1. Use the temperature and tint sliders to change the overall white balance (color cast) of the photo.
This image feels a bit blue to me — it was shot on a cloudy day, with no white balance compensation in camera. I will therefore slide the temp slider away from blue a little ways towards yellow. With this kind of photo, I am going for what I like, rather than what is technically accurate. (Read more on white balance here.)
If you aren’t sure what would look good, experiment with the Temp and Tint sliders — subtle changes are usually best.
If the photo is too dark or light at this point to make a judgment on white balance, this can be done later.
2. Set Exposure for how bright you want the brightest tones in your photo to be.
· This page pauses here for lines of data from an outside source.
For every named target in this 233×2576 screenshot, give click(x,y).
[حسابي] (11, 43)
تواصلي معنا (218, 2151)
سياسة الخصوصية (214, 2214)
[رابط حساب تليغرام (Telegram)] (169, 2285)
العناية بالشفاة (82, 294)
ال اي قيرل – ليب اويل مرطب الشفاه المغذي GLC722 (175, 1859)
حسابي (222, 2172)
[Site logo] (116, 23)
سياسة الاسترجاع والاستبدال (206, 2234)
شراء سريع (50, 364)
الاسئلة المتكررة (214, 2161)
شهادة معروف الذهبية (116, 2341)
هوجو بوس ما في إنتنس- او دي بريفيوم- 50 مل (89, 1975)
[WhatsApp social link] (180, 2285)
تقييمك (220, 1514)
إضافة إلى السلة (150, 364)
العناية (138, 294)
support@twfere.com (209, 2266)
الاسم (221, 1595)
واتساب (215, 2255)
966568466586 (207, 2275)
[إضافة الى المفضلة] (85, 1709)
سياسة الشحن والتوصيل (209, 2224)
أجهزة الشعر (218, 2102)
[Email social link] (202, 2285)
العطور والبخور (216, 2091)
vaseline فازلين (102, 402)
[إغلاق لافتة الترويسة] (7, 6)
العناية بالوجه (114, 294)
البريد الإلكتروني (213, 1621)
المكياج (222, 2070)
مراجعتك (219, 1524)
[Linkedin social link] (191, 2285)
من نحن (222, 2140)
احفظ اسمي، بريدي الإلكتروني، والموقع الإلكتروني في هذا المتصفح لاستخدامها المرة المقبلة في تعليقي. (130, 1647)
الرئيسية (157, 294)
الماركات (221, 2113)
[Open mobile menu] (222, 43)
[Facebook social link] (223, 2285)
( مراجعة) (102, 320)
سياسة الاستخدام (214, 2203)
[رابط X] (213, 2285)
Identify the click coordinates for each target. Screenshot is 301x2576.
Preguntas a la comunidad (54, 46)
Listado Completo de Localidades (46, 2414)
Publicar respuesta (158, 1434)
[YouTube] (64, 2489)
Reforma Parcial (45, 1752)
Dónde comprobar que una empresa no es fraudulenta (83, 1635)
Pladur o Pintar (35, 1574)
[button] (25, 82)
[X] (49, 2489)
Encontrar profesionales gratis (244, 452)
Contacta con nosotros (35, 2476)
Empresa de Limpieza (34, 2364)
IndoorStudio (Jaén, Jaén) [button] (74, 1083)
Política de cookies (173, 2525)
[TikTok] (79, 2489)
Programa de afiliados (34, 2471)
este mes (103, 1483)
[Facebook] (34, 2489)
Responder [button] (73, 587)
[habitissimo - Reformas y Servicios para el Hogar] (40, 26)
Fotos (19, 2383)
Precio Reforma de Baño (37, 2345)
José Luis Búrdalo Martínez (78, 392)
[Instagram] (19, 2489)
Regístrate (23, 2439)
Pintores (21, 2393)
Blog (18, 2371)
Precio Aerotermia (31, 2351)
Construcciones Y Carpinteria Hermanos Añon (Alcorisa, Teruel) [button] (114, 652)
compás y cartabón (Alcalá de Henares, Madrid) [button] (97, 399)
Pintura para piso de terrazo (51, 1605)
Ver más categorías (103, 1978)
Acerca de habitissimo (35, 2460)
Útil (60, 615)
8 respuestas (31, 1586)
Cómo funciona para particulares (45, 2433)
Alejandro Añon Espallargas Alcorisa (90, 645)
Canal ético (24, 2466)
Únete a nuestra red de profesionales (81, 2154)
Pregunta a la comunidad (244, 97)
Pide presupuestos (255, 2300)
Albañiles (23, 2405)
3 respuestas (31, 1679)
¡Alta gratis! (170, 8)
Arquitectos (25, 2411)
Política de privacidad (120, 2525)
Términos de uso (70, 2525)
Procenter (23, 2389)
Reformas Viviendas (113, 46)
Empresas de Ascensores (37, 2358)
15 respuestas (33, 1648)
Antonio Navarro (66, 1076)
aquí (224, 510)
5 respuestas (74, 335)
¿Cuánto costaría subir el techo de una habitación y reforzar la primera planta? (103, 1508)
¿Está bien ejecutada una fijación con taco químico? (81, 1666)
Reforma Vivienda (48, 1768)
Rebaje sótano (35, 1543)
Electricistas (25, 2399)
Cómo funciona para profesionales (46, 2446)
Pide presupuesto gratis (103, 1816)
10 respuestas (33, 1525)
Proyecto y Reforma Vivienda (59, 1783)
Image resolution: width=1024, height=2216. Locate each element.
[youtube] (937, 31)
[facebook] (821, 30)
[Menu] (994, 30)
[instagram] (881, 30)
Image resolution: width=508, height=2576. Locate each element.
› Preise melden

Looking at the Before photo above, you can see that the brightest tones (the whites of the waves, the highlights in the clouds) are not very bright. I will increase Exposure, focusing on how bright these areas are (and ignoring if the rest of the image gets too bright). I will keep an eye on the histogram, to make sure that I am not unintentionally blowing out the highlights. Here I increased Exposure by 1 stop:
If instead, you have a photo with blown out highlights, and the overall the photo is too bright, reduce Exposure to restore detail to the highlights. If on the other hand the overall photo isn’t too bright, rather than use Exposure, use Recovery to recover the blown out highlights.
3. Set Blacks for how dark you want the darkest tones in your photo to be.
Often photos look great with a lot of contrast — i.e. with the dark tones being very dark (but not so dark that they have lost detail), and the light tones being very light. This is not always the case though — go by how the photo looks to you.
Here I increased Blacks by 40:
Blacks +40 to Darken the Darkest Tones
4. If the photo overall is now too bright or dark, use Brightness.
Brightness will adjust the midtones — leaving the brightest and darkest tones that you set with Exposure and Blacks pretty much protected.
5. To adjust the overall punchiness of the photo, adjust Contrast.
Contrast brightens the light tones and darkens the dark tones, so if you find that overall it makes the photo too dark or light, go back and adjust Brightness to compensate.
I want the photo to be a bit darker and punchier to increase the moodiness of it, so I decrease Brightness from 25 to 10, and increase Contrast from 50 to 75:
6. Use Fill Light at any point to add light into the shadows.
In this photo, my work so far has darkened the shadows (the sand at the bottom of the photo too much. 20 points of Fill Light brightens this up nicely:
7. Add clarity to add make edges in your photo appear more three dimensional.
Clarity adds contrast to edges — it darkens the dark side of each edge and brightens the bright side — to fool our eye into believing they are more three-dimensional. One sign of going too far with clarity is that you end up with very obvious shadows along edges. Watch for this. It isn’t an issue with this photo.
Not only does +80 of Clarity make the waves more three dimensional, but it also pops out the reflections and textures in the sand:
8. Adjust vibrance and/or saturation to increase or reduce the intensity of colors.
Saturation adjusts all colors equally, while vibrance focuses on the less-intense colors that need more of a boost, and also protects skin tones. (Read more on the difference between vibrance and saturation here.) Contrast can have a side effect of increasing saturation, so sometimes I end up decreasing it at this point.
In a photo like this one, I experiment to find the combination I like most. I found that +45 on Saturation and -25 on Vibrance gave me a bit more of a boost in the blues and greens and allowed me to hold back the yellow in the sand. The change is admittedly subtle:
That’s it for this photo — the Basics panel took us a tremendous distance in making this a stunning photo (at least to my taste — you might choose to interpret the photo very differently from me!). From here I would consider doing some local work. For example, I find some of the bright highlights of reflection at the very bottom of the photo to be a bit distracting — I would darken these with the adjustment brush, and maybe some of the clouds as well. I would then move onto sharpening, in the Detail panel.
Here are two more photos enhanced with just the Basics panel, using the method outlined above:
Watch the video on developing the above beach scene for Basic panel work plus much more.
The results in these cases are dramatic, but often photos don’t need this much adjustment. Give it a try!